Natural capital, biodiversity and the climate transition have become watchwords across investment management, as companies seek to balance the need to invest in nature to mitigate climate risk, with their commitments to deliver returns to investors – a balance which, to date, has only been managed by a handful of firms.
As we know, nature restoration is critical to the future of not just our finances, but a healthy planet. And, as The World Economic Forum has confirmed, half of the world’s GDP mandates are highly dependent on nature.
The good news is that there are a huge range of projects focussed wholly on restoring nature – for example, The Wildfowl and Wetlands Trust, which is delivering wetlands across the UK – crucial for both carbon sequestration and as the building blocks for the entire marine ecosystem.
We also have the capital needed. The UK Infrastructure Bank has a whopping £22bn to spend across the UK and is actively seeking natural capital solutions in which to invest; and we have heard from asset managers, banks and private equity firms who are all poised and ready to deliver finance to invest in nature.
So, what’s the problem?
The issue is that while biodiversity is investable, it’s simply not (yet) at the right scale. The market is too immature, lacking the requisite standards, codes, accreditation, and training. As Triodos Bank UK’s Head of Corporate Finance, Whitni Thomas, puts it, “The amount of capital isn’t the problem – its everything else.”
So, how can we fix this? Now that the market has woken up to both the (terrifying) risks and (potentially massive) opportunities of the climate transition, what do we need to get that capital flowing to where it’s needed and for nature markets to be recognised as truly investable?
From those I spoke with, it boils down to three key things: Collaboration, regulation and governmental support.
Investors, land managers, ecologists and all third parties in between need to find a new way of working together. Competitors need to become partners and join forces to share in both the upside and the risks. And, in order for some of that capital to flow to where it’s needed, different projects need to aggregate so that they can accept the money that the finance industry wants to spend.

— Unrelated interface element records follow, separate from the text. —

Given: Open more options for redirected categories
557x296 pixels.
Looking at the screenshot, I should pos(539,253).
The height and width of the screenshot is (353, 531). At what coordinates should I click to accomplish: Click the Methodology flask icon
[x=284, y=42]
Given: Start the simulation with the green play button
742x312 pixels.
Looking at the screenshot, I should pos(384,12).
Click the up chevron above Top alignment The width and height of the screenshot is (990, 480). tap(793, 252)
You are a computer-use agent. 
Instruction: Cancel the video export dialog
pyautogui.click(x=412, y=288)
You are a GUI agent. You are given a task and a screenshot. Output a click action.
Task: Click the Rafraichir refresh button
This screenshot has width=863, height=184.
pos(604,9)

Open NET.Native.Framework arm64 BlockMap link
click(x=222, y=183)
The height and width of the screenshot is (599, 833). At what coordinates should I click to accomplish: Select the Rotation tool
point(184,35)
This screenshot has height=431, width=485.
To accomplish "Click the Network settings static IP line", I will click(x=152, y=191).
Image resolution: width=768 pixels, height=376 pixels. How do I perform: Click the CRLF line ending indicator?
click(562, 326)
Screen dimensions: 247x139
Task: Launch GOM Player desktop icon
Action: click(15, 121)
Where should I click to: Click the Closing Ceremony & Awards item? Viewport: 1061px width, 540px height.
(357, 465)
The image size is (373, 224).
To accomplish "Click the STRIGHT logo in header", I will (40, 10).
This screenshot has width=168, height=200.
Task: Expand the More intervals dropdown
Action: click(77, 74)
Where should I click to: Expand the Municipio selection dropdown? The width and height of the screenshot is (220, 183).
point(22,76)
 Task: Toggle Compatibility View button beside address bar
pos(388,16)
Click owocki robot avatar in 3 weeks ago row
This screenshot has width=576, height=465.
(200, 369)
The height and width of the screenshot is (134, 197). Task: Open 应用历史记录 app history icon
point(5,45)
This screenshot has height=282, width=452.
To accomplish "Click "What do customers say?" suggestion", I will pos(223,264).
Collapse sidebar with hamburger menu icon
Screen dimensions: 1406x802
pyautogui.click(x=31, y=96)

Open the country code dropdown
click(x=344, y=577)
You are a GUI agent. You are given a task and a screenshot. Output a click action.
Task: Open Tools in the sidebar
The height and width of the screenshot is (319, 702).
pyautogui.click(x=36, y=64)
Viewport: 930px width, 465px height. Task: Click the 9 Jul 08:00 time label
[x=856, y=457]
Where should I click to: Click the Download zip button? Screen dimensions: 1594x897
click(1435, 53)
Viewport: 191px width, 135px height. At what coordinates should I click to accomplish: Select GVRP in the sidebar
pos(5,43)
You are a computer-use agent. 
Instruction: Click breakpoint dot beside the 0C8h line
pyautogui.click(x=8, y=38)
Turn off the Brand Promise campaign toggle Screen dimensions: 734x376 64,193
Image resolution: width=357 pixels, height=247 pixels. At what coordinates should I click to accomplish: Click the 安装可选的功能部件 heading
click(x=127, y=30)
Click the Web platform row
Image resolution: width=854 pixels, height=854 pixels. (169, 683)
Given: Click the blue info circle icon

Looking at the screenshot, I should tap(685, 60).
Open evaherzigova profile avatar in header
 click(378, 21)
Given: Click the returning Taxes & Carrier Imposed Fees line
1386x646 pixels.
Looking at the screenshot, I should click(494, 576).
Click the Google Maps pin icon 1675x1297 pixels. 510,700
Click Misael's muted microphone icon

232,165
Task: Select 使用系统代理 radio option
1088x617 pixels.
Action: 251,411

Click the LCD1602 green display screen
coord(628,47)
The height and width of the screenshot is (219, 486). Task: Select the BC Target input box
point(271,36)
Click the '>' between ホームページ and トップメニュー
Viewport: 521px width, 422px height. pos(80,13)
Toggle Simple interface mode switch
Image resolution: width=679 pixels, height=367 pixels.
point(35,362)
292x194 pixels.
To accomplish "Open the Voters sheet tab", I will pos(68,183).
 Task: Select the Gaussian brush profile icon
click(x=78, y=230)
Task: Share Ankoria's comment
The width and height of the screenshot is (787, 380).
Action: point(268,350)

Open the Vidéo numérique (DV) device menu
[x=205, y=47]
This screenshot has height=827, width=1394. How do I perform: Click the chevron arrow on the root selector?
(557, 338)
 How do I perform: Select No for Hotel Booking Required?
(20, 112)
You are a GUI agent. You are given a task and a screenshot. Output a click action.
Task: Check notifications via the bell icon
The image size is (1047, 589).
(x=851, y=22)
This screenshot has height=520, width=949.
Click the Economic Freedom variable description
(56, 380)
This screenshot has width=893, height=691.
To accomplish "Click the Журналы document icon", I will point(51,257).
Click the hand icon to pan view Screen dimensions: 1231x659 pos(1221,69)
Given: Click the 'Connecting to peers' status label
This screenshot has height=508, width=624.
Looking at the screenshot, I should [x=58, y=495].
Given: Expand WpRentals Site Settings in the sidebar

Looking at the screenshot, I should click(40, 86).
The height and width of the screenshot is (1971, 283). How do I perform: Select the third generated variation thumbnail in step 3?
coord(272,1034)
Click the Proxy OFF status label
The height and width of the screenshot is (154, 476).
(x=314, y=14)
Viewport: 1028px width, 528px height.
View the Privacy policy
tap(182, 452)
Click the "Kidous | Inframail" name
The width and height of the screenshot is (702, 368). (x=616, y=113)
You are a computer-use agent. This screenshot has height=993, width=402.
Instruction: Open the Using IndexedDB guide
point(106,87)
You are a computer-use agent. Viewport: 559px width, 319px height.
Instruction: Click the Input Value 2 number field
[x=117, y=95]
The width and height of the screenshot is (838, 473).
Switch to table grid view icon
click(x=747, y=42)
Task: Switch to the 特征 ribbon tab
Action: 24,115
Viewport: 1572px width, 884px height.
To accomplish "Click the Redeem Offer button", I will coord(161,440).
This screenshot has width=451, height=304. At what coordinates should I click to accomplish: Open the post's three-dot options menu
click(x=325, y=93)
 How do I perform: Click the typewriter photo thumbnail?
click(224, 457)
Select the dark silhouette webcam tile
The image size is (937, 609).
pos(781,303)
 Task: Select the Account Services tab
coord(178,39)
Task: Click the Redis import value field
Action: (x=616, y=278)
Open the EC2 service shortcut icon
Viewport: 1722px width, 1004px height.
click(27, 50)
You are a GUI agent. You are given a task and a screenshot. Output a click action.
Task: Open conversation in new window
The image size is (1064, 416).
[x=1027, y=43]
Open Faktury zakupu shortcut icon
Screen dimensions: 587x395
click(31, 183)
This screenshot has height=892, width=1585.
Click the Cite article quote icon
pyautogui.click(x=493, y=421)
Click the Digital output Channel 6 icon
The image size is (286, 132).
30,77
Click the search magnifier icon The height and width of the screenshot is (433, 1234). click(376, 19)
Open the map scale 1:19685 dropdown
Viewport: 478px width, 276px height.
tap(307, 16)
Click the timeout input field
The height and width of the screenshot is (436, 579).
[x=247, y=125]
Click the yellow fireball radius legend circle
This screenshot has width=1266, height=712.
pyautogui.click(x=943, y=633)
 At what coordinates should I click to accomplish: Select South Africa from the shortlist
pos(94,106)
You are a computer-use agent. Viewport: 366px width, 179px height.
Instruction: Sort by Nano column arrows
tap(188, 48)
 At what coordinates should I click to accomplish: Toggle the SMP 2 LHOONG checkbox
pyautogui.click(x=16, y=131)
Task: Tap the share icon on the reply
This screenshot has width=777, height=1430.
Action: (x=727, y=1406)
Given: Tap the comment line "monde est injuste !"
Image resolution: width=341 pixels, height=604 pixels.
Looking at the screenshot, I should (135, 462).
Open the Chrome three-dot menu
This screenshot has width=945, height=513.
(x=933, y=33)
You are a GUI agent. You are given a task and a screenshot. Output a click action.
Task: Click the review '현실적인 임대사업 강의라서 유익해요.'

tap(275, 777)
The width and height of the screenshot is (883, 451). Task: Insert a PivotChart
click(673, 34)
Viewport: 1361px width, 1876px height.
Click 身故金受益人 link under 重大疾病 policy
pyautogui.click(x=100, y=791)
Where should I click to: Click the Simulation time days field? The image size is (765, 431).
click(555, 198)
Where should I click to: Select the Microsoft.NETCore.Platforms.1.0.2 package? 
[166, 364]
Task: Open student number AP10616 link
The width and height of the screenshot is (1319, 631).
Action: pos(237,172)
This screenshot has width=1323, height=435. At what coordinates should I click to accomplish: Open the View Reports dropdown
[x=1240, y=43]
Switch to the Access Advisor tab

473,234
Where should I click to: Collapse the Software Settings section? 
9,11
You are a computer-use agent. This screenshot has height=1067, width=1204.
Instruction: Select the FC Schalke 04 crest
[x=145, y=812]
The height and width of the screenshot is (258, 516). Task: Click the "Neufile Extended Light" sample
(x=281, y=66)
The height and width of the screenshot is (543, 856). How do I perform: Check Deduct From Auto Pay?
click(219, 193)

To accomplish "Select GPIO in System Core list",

Economic, financial and environmental regulators need to engage to deliver robust regulation in this space. We’ve all seen the dangers of unregulated investments. For nature to become an investable asset, we need codes, rules and proper regulation around both carbon and nature markets.
- Governmental support
Time is short. While grassroots campaigns are to be applauded, they aren’t enough and we need a top-down approach, including support from government to get things moving and deliver investor confidence. Private investors and landowners have urged the UK Government to provide greater policy consistency and stability to underline the growing value and importance of natural capital in the UK. We have an opportunity to set the global standard on investable nature markets – but we need the right signals from the top.
And all of these need to be underpinned by trust. Trust to stimulate the markets, trust in the science behind the claims and trust that policies will not be reneged upon.
The current market is complex. But with a leap of faith, combined with proper due diligence, we have the tools at our disposal to harness nature – addressing both climate change and delivering for investors. The opportunities for natural capital abound and, as Cibus Capital’s Founder and CIO, Rob Appleby put it, “We should be cautious, but I don’t think we need to be timid”.